When pruning the Azarole

The Azarole (Crataegus azarolus L., 1753) is a fruit tree of the Rosaceae family originating, most likely from Asia Minor or the island of Crete, from which it would have spread as a cultivation throughout the rest of the Mediterranean and the ‘Europe.
This plant is widespread in southern Europe, Asia Minor and North Africa.
In Italy it is also encountered in a completely spontaneous form that could be interpreted both as a wild species due to birds, and as a relic of an ancient natural distribution of the species, much wider than the current one.
The pruning of the azerole is a technique that must be performed at various times according to the objectives it sets.
There is in fact a training pruning, a production pruning, a renewal pruning and a green pruning.

Pruning period –
The training pruning, which requires an initial period of about 36 months, must be performed in the autumn period, or at the end of the winter one and must be performed starting from a central rod giving the plant the shape that is considered most appropriate.
Production pruning, which begins after the third or fourth year of planting the plant, must be performed every year, in the period of February or March; in this period the old and diseased ramifications will be removed, those damaged by bad weather and which are broken.
Renewal pruning should be performed above all on old trees that have been neglected for a long time and involves interventions to give the plant to regenerate a crown or parts of this that have grown freely for too long. The intervention should preferably be performed at the end of the production season, possibly by the end of October, to allow the plant to then go through the winter and synthesize all the substances necessary for a more vigorous vegetative recovery.
Green pruning is a practice that is carried out in the summer or, at most, in the autumn. As is known, with this intervention we provide for the topping of the mixed branches that bring the flowers to their apex. With this topping, the following year a greater production of flowers and therefore of fruit is obtained.
For details of the pruning technique and the cultivation forms of the azerole, refer to the following sheet.

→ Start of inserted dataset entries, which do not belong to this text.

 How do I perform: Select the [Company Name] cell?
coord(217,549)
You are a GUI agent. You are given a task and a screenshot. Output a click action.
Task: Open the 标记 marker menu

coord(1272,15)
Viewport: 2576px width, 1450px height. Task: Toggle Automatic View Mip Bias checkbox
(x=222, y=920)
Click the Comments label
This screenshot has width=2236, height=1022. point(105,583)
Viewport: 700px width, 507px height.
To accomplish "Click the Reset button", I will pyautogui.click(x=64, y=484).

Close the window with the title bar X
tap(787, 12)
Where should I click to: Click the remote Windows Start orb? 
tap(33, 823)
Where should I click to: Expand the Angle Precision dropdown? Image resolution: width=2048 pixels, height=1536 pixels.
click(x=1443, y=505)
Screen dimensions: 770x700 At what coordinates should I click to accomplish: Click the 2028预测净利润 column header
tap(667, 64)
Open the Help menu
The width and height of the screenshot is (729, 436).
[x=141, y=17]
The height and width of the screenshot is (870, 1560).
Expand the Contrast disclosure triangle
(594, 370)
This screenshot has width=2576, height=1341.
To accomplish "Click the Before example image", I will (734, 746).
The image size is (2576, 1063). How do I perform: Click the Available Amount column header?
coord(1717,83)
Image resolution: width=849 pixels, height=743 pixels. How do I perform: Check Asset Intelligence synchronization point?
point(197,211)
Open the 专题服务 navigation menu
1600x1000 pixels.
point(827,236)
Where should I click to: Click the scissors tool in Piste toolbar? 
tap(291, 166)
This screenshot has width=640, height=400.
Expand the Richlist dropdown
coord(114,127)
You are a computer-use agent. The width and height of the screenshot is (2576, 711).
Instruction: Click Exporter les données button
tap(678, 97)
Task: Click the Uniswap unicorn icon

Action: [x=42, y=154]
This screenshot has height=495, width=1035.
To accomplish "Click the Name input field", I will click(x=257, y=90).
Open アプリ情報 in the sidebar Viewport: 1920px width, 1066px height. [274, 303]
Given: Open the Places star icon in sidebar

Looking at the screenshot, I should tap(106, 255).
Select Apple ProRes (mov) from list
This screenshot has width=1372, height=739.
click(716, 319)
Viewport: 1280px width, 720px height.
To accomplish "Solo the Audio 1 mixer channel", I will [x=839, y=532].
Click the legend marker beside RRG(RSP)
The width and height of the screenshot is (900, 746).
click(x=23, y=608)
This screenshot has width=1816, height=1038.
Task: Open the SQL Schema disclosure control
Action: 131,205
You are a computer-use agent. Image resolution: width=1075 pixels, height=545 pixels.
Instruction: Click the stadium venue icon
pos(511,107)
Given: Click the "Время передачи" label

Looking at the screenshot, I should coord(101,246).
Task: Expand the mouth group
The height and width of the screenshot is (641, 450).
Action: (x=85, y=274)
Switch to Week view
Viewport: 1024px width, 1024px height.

Cultivars and rootstocks –
For the Azarole, the most common cultivars, of a local character, are distinguished by color, size, fruit flavor and ripening period. Among these we remember above all:
– Bianca d’Italia or moscatella;
– Red of Italy;
– Yellow from Canada;
– There are other cultivars that are mostly widespread in other states.
It should be remembered that some varieties of Azarole are self-sterile, therefore in order to have fruiting it is necessary to plant or have at least two different varieties present to pollinate each other. Other varieties are partially self-fertile and with a single variety production would be limited, so they benefit from cross-pollination (within a few tens of meters from other varieties). It should be noted that plants originating from two different seeds are different varieties, while two plants grafted with the same variety are the same clone and therefore are not different varieties.
As far as rootstocks are concerned, it is clear that the Azarole can be reproduced from seed; in this case, even if it retains the varietal characteristics, it is very slow in fruiting.
The Azarole is preferably grafted onto “hawthorn”, but “frank pear”, “quince” and “medlar” can also be used.